EXTRACT PROVIDED
· · · · · · ·

Sunday, April 7, 2013

When I Wrote A Poem a Day Before

This was the last poem in that series.
I see that I had trouble then, also, coming up with a poem every day.  It is not that, however--it isn't "coming up" with a poem. The poems are there.  We just have to give them their time, and we often just won't do that.

As this poem told us what we had learned by the exercise:

This is no more a poem a day
Than it is a poem a week.
Fewer poems than ideas for them:
Less time granted to the ideas;
More of both than solitude
In which to think and write them.
Poems hover around the corners of our minds
Trying to get in, to get to light.
They are the things that want the hard edges
Of reality, that want to come alive.

· · · · · · ·

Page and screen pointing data
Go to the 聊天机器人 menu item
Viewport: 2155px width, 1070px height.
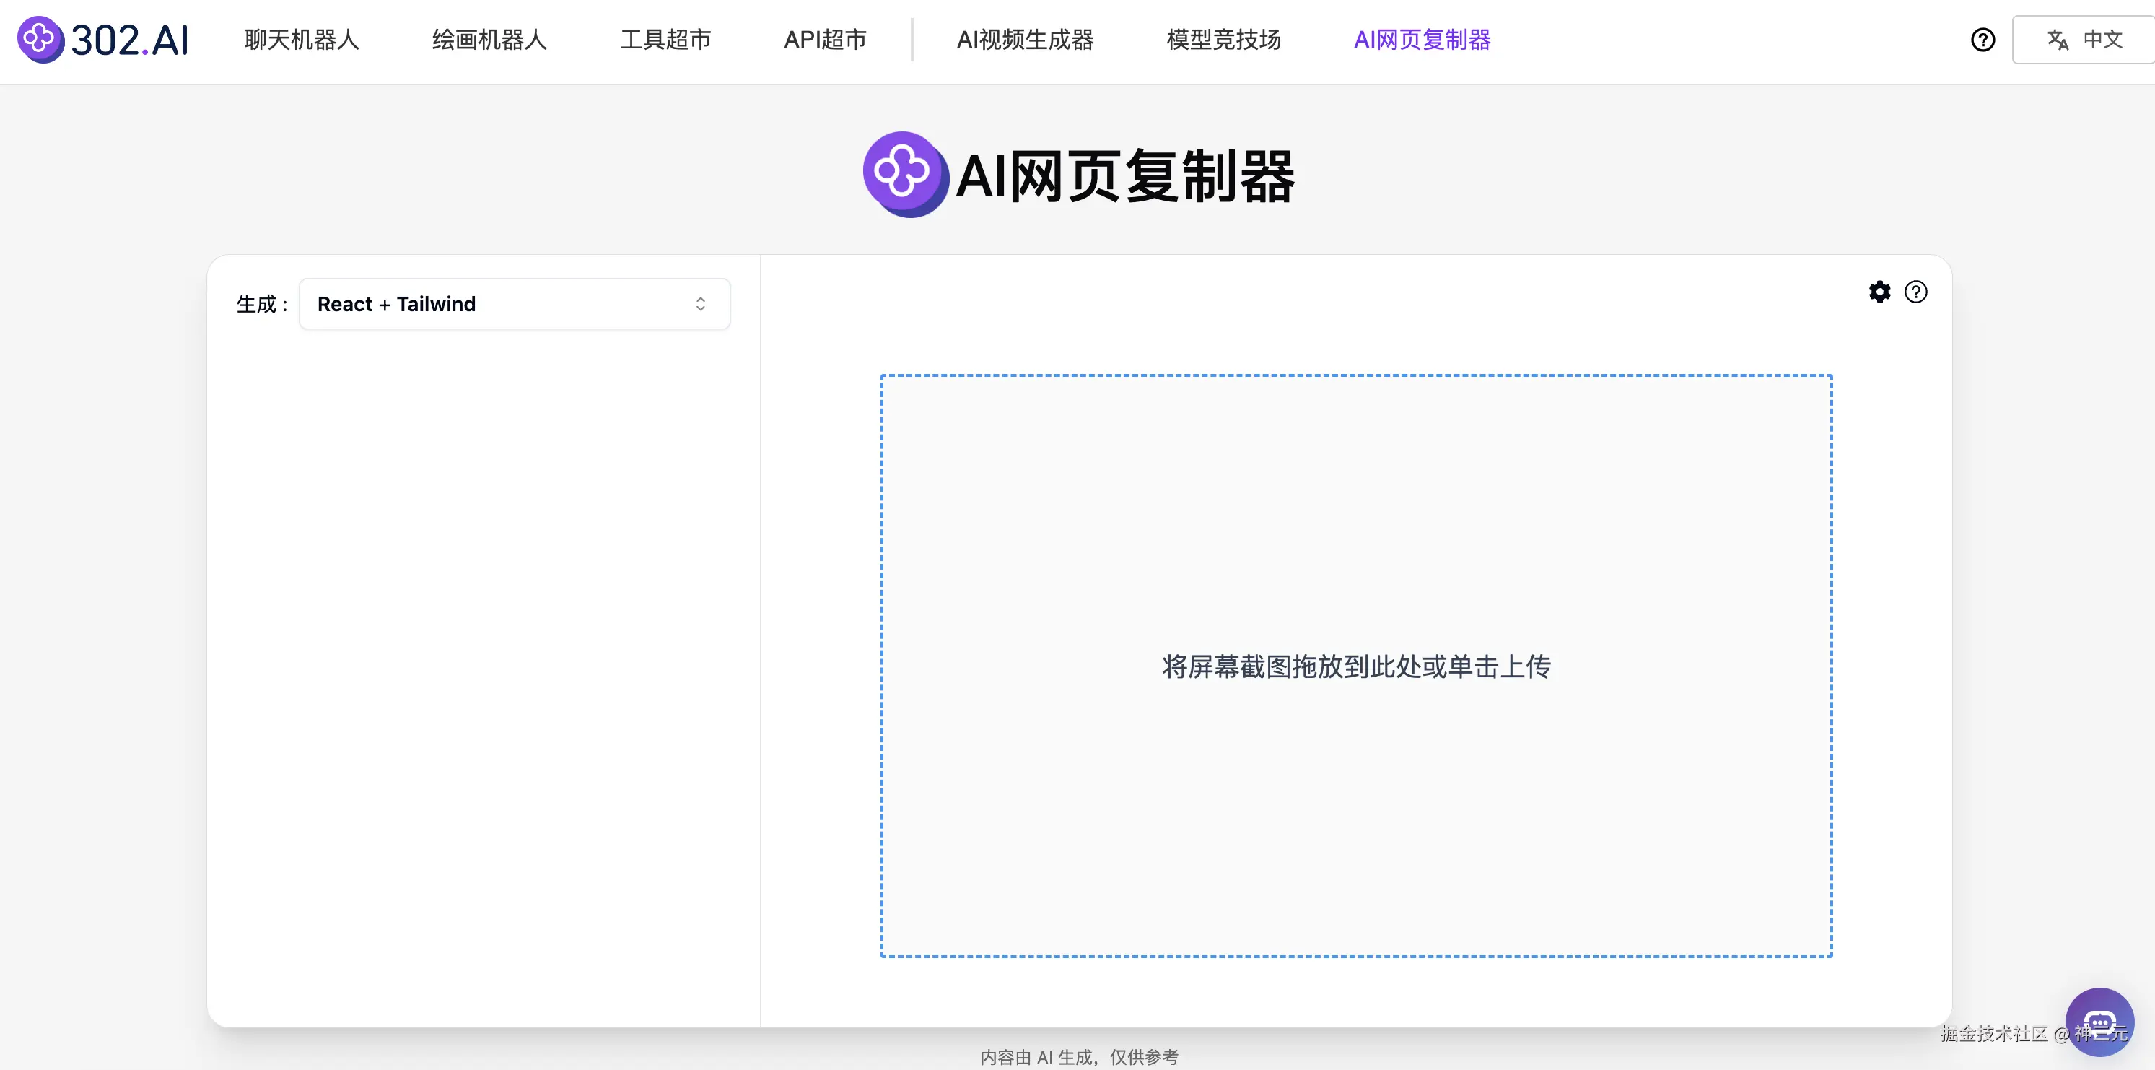[301, 39]
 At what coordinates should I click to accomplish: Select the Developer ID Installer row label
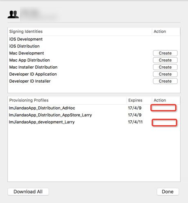30,81
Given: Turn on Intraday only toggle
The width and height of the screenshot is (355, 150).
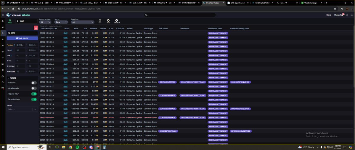Looking at the screenshot, I should tap(34, 88).
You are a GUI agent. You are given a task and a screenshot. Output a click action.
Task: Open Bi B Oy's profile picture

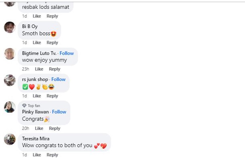10,27
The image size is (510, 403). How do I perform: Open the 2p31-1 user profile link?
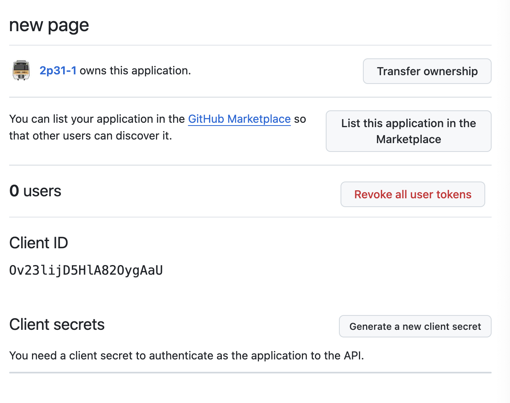pos(58,71)
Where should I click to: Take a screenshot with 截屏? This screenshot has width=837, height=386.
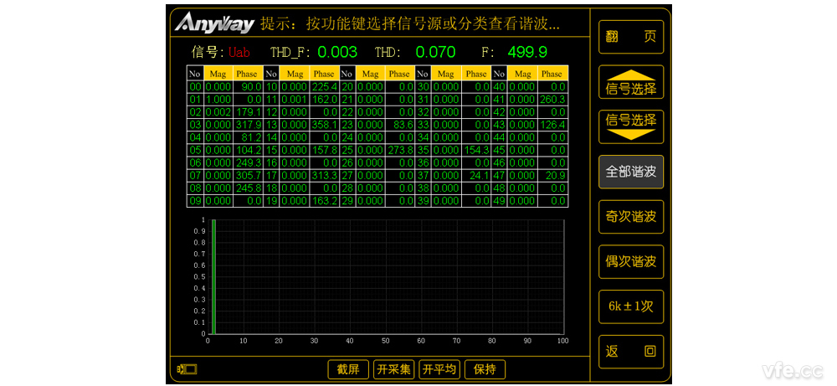pos(348,369)
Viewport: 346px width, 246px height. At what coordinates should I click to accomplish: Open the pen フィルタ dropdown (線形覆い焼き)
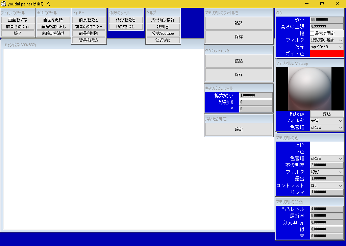[x=326, y=40]
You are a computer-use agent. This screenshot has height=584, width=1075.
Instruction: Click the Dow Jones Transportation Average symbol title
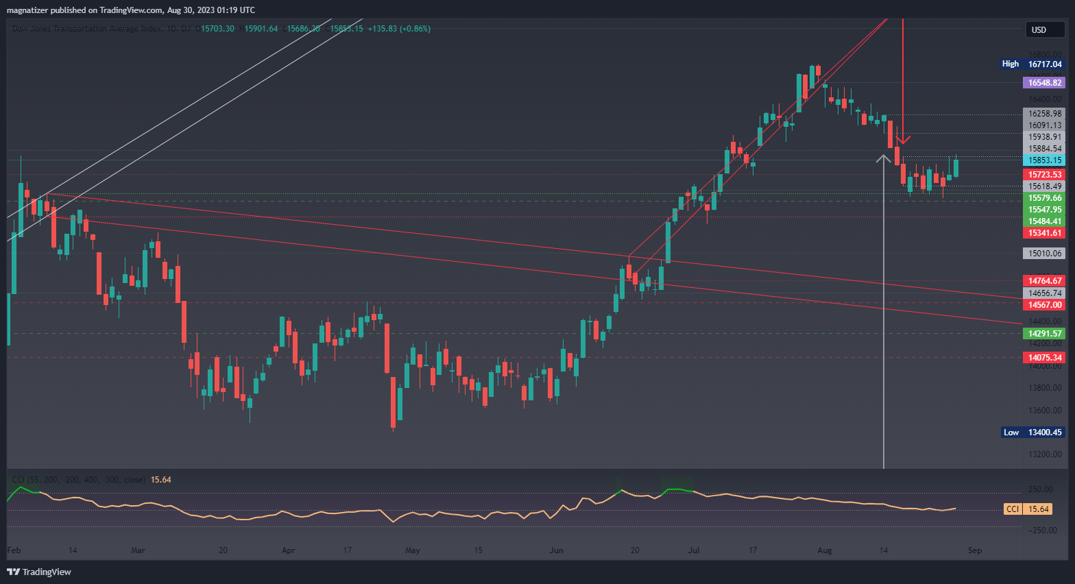click(x=96, y=29)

· · · · · · ·

PROMPT
Copy the post about writing a poem a day, beginning at the words "I see that I" and stopping after "get to light.", with "solitude" changed to "silence".

ANSWER TO THIS PROBLEM
I see that I had trouble then, also, coming up with a poem every day.  It is not that, however--it isn't "coming up" with a poem. The poems are there.  We just have to give them their time, and we often just won't do that.

As this poem told us what we had learned by the exercise:

This is no more a poem a day
Than it is a poem a week.
Fewer poems than ideas for them:
Less time granted to the ideas;
More of both than silence
In which to think and write them.
Poems hover around the corners of our minds
Trying to get in, to get to light.